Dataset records

--- --- ---

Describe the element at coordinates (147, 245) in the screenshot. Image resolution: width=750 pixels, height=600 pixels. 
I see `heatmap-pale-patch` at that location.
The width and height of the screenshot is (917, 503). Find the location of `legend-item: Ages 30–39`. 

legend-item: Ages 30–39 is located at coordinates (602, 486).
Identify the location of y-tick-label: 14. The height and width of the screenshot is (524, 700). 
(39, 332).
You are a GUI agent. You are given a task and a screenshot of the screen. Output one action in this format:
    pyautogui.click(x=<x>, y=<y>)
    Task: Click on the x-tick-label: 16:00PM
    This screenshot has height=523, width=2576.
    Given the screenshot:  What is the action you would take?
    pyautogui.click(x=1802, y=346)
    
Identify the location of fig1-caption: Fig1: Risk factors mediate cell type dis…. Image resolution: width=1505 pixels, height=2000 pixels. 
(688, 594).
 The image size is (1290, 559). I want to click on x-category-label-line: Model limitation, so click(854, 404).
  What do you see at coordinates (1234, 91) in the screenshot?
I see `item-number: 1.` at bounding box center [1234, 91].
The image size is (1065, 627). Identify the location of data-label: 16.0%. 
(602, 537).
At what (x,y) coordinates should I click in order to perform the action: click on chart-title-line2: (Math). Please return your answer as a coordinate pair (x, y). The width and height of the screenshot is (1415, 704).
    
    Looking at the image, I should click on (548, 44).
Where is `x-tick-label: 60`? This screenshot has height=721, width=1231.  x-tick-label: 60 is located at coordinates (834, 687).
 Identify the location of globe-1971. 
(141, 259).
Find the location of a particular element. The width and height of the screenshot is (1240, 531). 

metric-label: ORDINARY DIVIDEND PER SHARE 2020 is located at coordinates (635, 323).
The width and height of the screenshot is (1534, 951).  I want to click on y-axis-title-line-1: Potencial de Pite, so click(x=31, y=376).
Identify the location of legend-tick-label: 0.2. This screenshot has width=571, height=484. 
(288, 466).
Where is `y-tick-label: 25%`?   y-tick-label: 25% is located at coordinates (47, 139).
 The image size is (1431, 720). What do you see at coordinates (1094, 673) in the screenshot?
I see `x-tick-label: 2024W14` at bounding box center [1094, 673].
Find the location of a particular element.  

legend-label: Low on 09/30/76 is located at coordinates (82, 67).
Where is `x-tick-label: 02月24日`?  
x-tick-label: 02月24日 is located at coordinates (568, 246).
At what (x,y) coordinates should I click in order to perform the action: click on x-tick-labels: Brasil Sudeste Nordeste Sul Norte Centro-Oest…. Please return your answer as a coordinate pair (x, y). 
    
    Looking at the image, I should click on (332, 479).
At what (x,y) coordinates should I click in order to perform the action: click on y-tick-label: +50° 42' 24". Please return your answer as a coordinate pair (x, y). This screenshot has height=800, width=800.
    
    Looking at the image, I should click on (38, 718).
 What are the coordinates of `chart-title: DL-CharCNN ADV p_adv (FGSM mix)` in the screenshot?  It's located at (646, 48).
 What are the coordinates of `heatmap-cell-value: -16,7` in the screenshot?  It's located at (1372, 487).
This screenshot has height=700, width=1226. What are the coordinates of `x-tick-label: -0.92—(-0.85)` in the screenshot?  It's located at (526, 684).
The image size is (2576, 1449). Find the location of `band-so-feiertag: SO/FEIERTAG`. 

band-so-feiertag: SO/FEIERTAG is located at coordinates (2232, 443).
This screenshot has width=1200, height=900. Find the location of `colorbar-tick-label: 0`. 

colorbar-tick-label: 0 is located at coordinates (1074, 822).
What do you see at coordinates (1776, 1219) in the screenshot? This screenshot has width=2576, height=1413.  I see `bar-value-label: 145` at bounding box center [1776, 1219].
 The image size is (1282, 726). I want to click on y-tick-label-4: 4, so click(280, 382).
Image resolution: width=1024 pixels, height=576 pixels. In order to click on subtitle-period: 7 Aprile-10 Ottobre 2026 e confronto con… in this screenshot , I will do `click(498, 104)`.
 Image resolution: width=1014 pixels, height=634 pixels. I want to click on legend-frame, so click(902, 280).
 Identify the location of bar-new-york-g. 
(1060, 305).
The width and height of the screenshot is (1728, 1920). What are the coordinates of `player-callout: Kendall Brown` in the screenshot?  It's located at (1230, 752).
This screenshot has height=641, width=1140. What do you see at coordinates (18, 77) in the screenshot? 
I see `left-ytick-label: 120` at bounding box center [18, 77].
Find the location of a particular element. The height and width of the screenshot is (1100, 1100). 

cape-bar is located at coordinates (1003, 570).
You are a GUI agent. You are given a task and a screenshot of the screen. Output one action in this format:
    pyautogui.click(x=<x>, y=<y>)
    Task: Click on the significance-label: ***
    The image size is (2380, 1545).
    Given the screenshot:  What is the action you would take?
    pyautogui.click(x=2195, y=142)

--- --- ---

JOB ITEM:
Rewrite all of the lines above, changing every "Identify the location of" to "Determine the location of" and leaving everything else unchanged.

YOUR RESPONSE:
Describe the element at coordinates (147, 245) in the screenshot. Image resolution: width=750 pixels, height=600 pixels. 
I see `heatmap-pale-patch` at that location.
The width and height of the screenshot is (917, 503). Find the location of `legend-item: Ages 30–39`. 

legend-item: Ages 30–39 is located at coordinates (602, 486).
Determine the location of y-tick-label: 14. The height and width of the screenshot is (524, 700). 
(39, 332).
You are a GUI agent. You are given a task and a screenshot of the screen. Output one action in this format:
    pyautogui.click(x=<x>, y=<y>)
    Task: Click on the x-tick-label: 16:00PM
    This screenshot has height=523, width=2576.
    Given the screenshot:  What is the action you would take?
    pyautogui.click(x=1802, y=346)
    
Determine the location of fig1-caption: Fig1: Risk factors mediate cell type dis…. Image resolution: width=1505 pixels, height=2000 pixels. 
(688, 594).
 The image size is (1290, 559). I want to click on x-category-label-line: Model limitation, so click(854, 404).
  What do you see at coordinates (1234, 91) in the screenshot?
I see `item-number: 1.` at bounding box center [1234, 91].
The image size is (1065, 627). Determine the location of data-label: 16.0%. 
(602, 537).
At what (x,y) coordinates should I click in order to perform the action: click on chart-title-line2: (Math). Please return your answer as a coordinate pair (x, y). The width and height of the screenshot is (1415, 704).
    
    Looking at the image, I should click on (548, 44).
Where is `x-tick-label: 60`? This screenshot has height=721, width=1231.  x-tick-label: 60 is located at coordinates (834, 687).
 Determine the location of globe-1971. 
(141, 259).
Find the location of a particular element. The width and height of the screenshot is (1240, 531). 

metric-label: ORDINARY DIVIDEND PER SHARE 2020 is located at coordinates (635, 323).
The width and height of the screenshot is (1534, 951).  I want to click on y-axis-title-line-1: Potencial de Pite, so click(x=31, y=376).
Determine the location of legend-tick-label: 0.2. This screenshot has width=571, height=484. 
(288, 466).
Where is `y-tick-label: 25%`?   y-tick-label: 25% is located at coordinates (47, 139).
 The image size is (1431, 720). What do you see at coordinates (1094, 673) in the screenshot?
I see `x-tick-label: 2024W14` at bounding box center [1094, 673].
Find the location of a particular element.  

legend-label: Low on 09/30/76 is located at coordinates (82, 67).
Where is `x-tick-label: 02月24日`?  
x-tick-label: 02月24日 is located at coordinates (568, 246).
At what (x,y) coordinates should I click in order to perform the action: click on x-tick-labels: Brasil Sudeste Nordeste Sul Norte Centro-Oest…. Please return your answer as a coordinate pair (x, y). 
    
    Looking at the image, I should click on (332, 479).
At what (x,y) coordinates should I click in order to perform the action: click on y-tick-label: +50° 42' 24". Please return your answer as a coordinate pair (x, y). This screenshot has height=800, width=800.
    
    Looking at the image, I should click on (38, 718).
 What are the coordinates of `chart-title: DL-CharCNN ADV p_adv (FGSM mix)` in the screenshot?  It's located at (646, 48).
 What are the coordinates of `heatmap-cell-value: -16,7` in the screenshot?  It's located at (1372, 487).
This screenshot has height=700, width=1226. What are the coordinates of `x-tick-label: -0.92—(-0.85)` in the screenshot?  It's located at (526, 684).
The image size is (2576, 1449). Find the location of `band-so-feiertag: SO/FEIERTAG`. 

band-so-feiertag: SO/FEIERTAG is located at coordinates (2232, 443).
This screenshot has width=1200, height=900. Find the location of `colorbar-tick-label: 0`. 

colorbar-tick-label: 0 is located at coordinates (1074, 822).
What do you see at coordinates (1776, 1219) in the screenshot? This screenshot has width=2576, height=1413.  I see `bar-value-label: 145` at bounding box center [1776, 1219].
 The image size is (1282, 726). I want to click on y-tick-label-4: 4, so click(280, 382).
Image resolution: width=1024 pixels, height=576 pixels. In order to click on subtitle-period: 7 Aprile-10 Ottobre 2026 e confronto con… in this screenshot , I will do `click(498, 104)`.
 Image resolution: width=1014 pixels, height=634 pixels. I want to click on legend-frame, so click(902, 280).
 Determine the location of bar-new-york-g. 
(1060, 305).
The width and height of the screenshot is (1728, 1920). What are the coordinates of `player-callout: Kendall Brown` in the screenshot?  It's located at (1230, 752).
This screenshot has height=641, width=1140. What do you see at coordinates (18, 77) in the screenshot? 
I see `left-ytick-label: 120` at bounding box center [18, 77].
Find the location of a particular element. The height and width of the screenshot is (1100, 1100). 

cape-bar is located at coordinates (1003, 570).
You are a GUI agent. You are given a task and a screenshot of the screen. Output one action in this format:
    pyautogui.click(x=<x>, y=<y>)
    Task: Click on the significance-label: ***
    The image size is (2380, 1545).
    Given the screenshot:  What is the action you would take?
    pyautogui.click(x=2195, y=142)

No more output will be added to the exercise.